§ **What is needed**: Starting at the line with "Task: Open the Search", copy each line through the last one below exactly as written, without any pictures.

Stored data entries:
<<<<
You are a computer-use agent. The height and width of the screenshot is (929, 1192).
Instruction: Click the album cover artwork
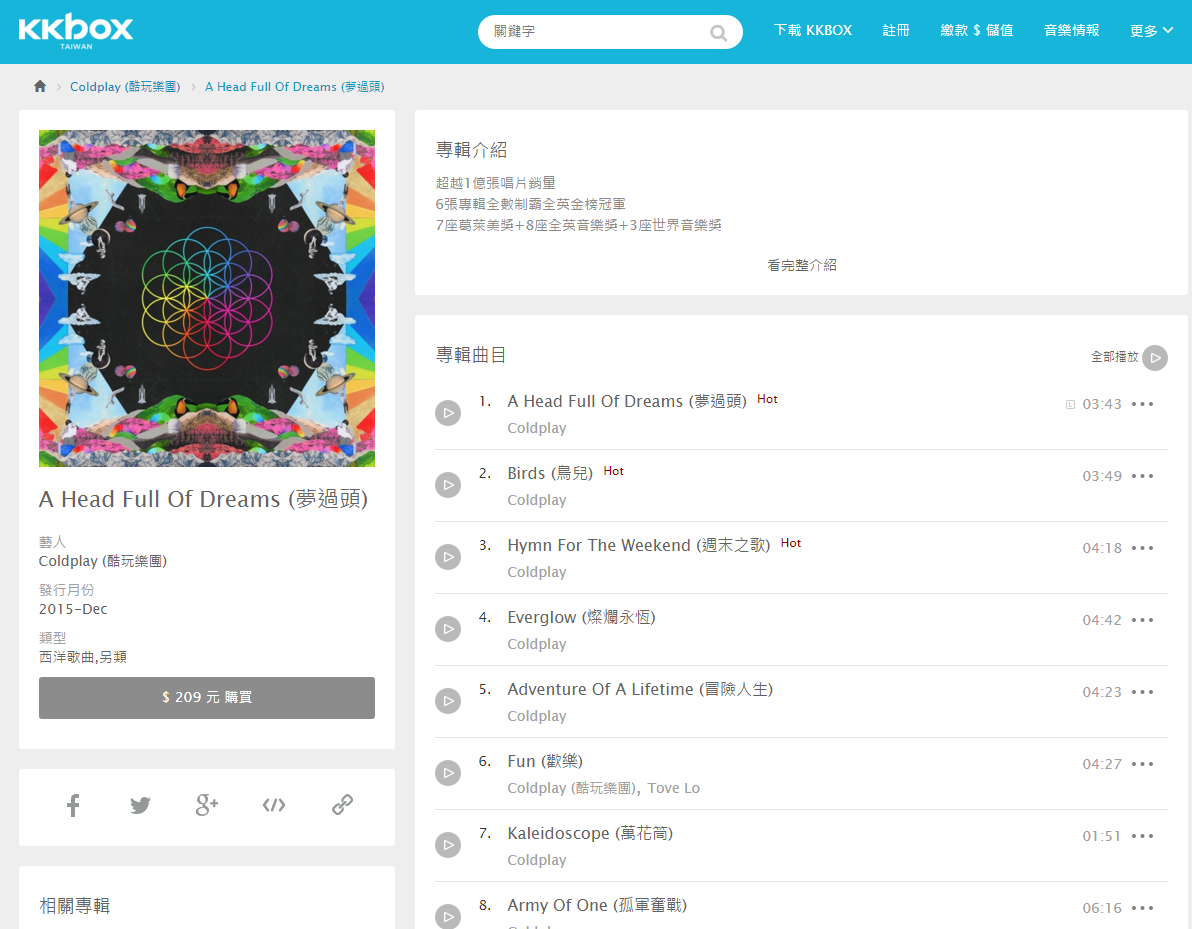(207, 298)
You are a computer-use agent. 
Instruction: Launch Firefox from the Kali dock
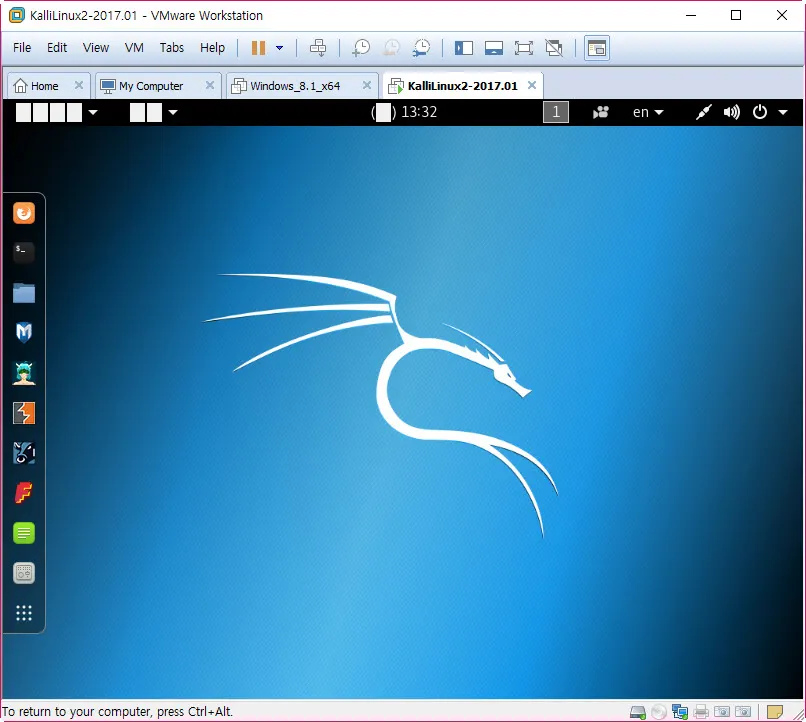tap(24, 213)
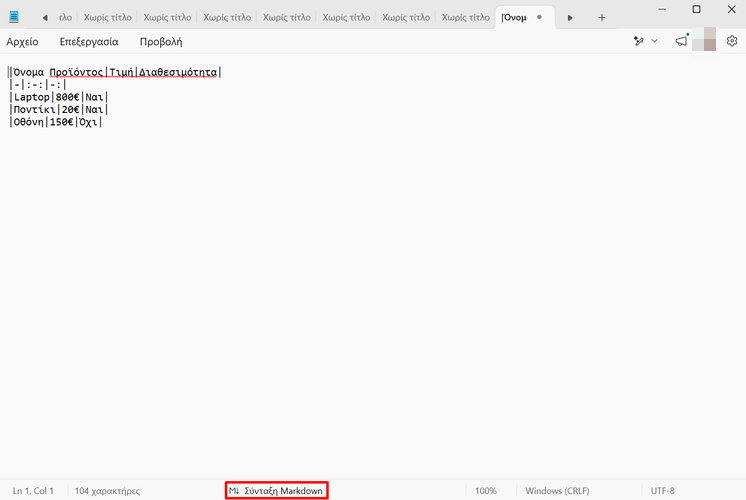This screenshot has height=500, width=746.
Task: Open the Αρχείο menu
Action: coord(23,42)
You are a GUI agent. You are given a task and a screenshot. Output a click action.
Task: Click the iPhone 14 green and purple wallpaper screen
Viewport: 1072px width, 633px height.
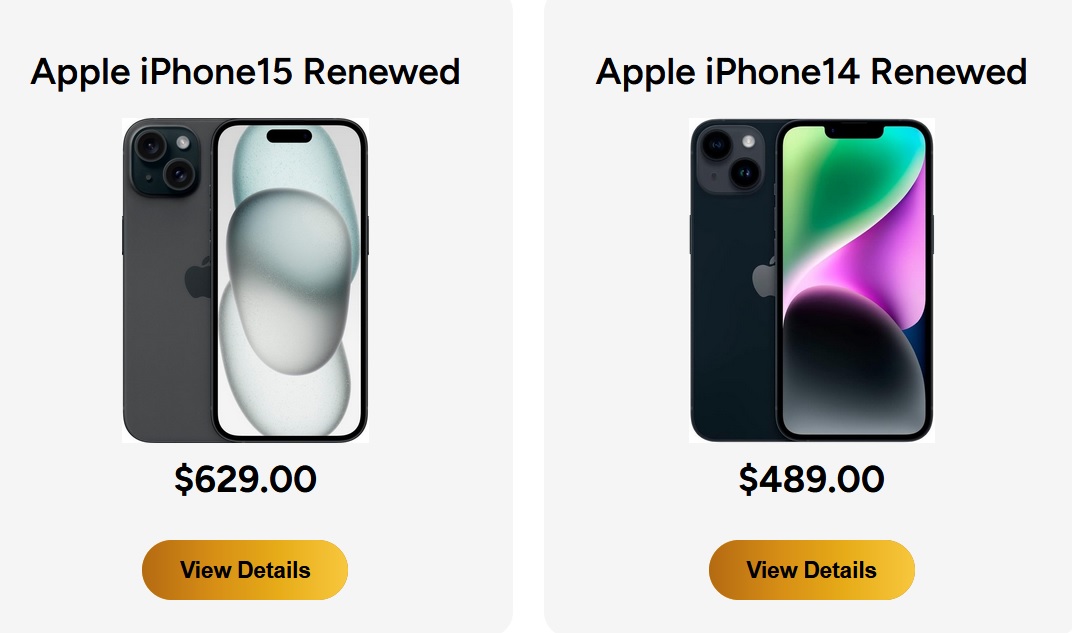[x=854, y=280]
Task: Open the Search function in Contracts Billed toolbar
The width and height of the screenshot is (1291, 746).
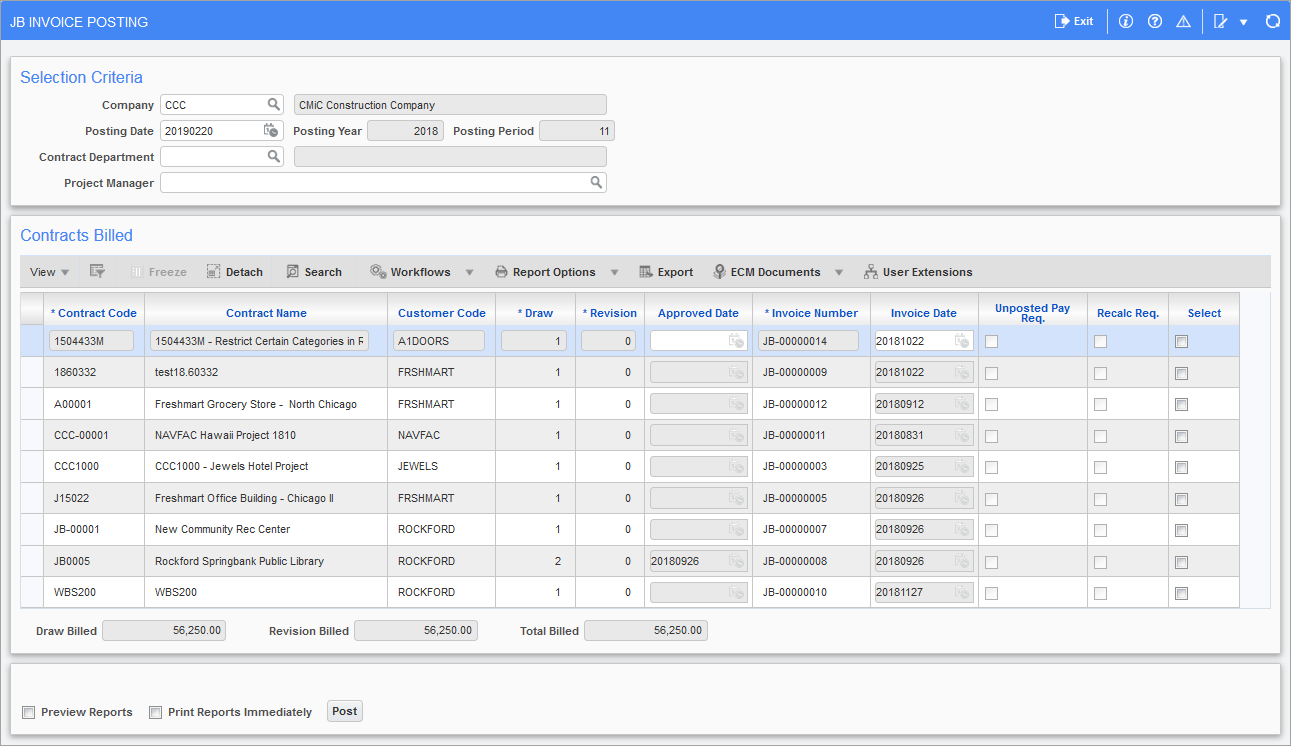Action: pyautogui.click(x=314, y=271)
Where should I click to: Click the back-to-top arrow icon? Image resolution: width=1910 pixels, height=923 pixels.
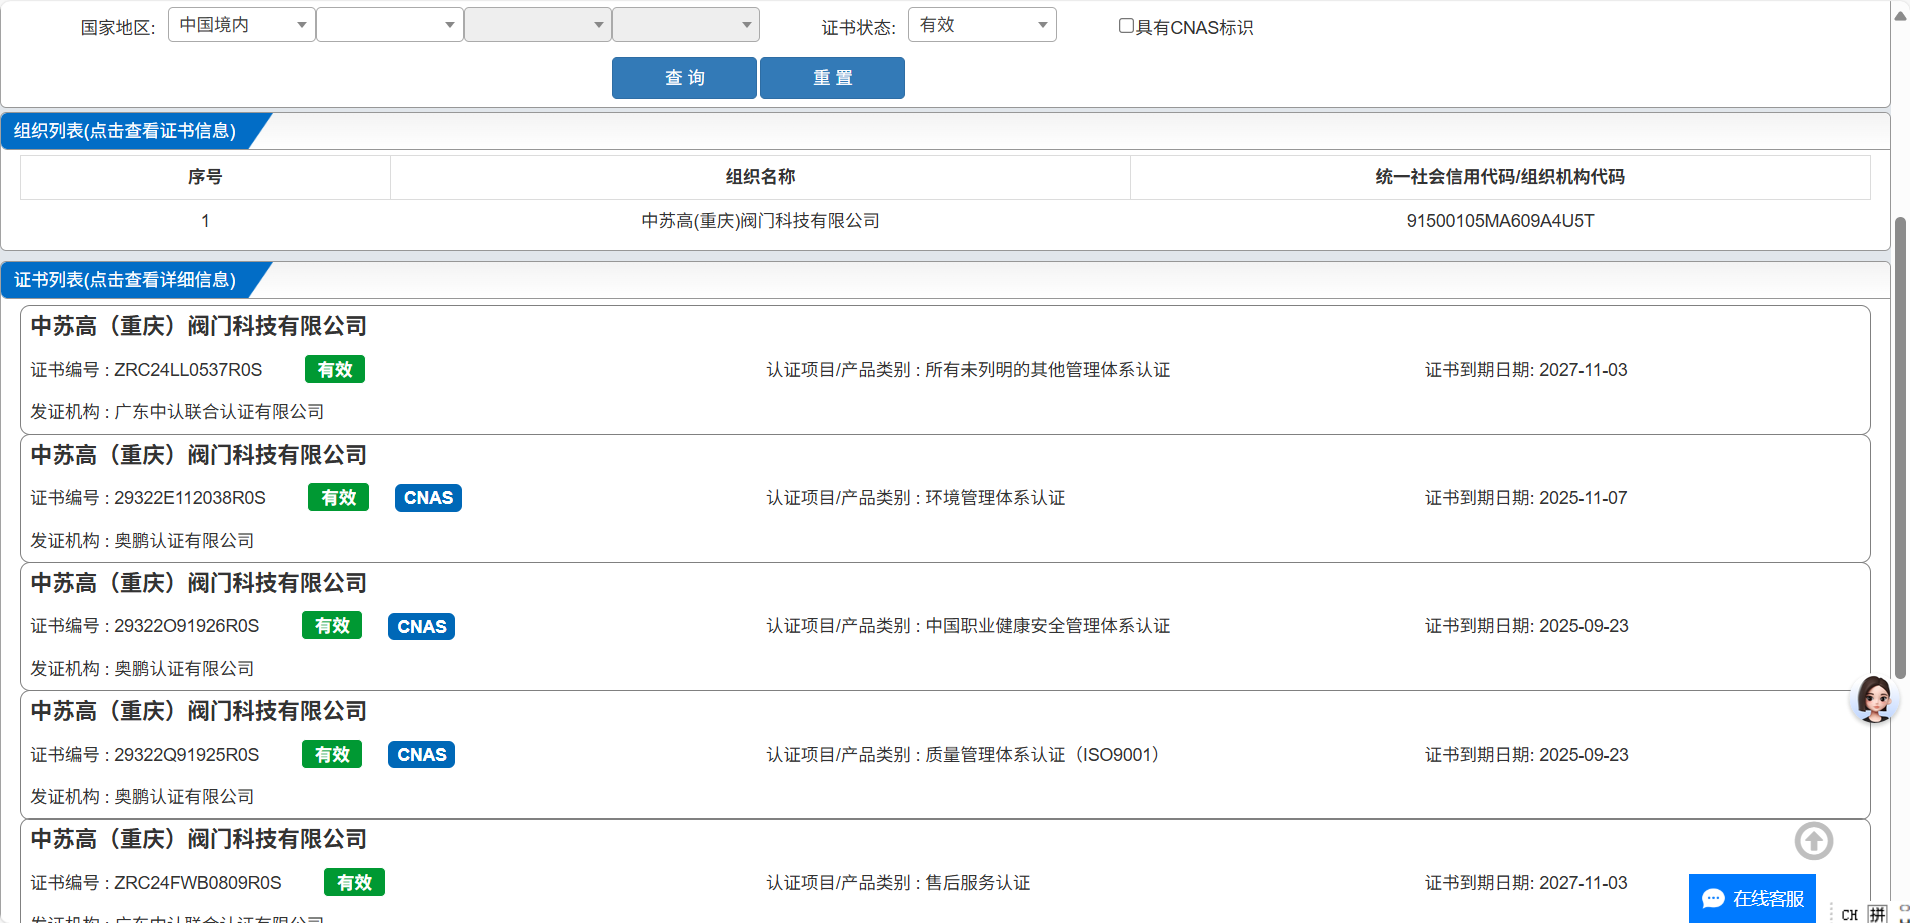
>>>>
§ **Answer space**:
Task: Open the Search function in Contracts Billed toolbar
The width and height of the screenshot is (1291, 746).
Action: pyautogui.click(x=314, y=271)
Where should I click to: Click the back-to-top arrow icon? Image resolution: width=1910 pixels, height=923 pixels.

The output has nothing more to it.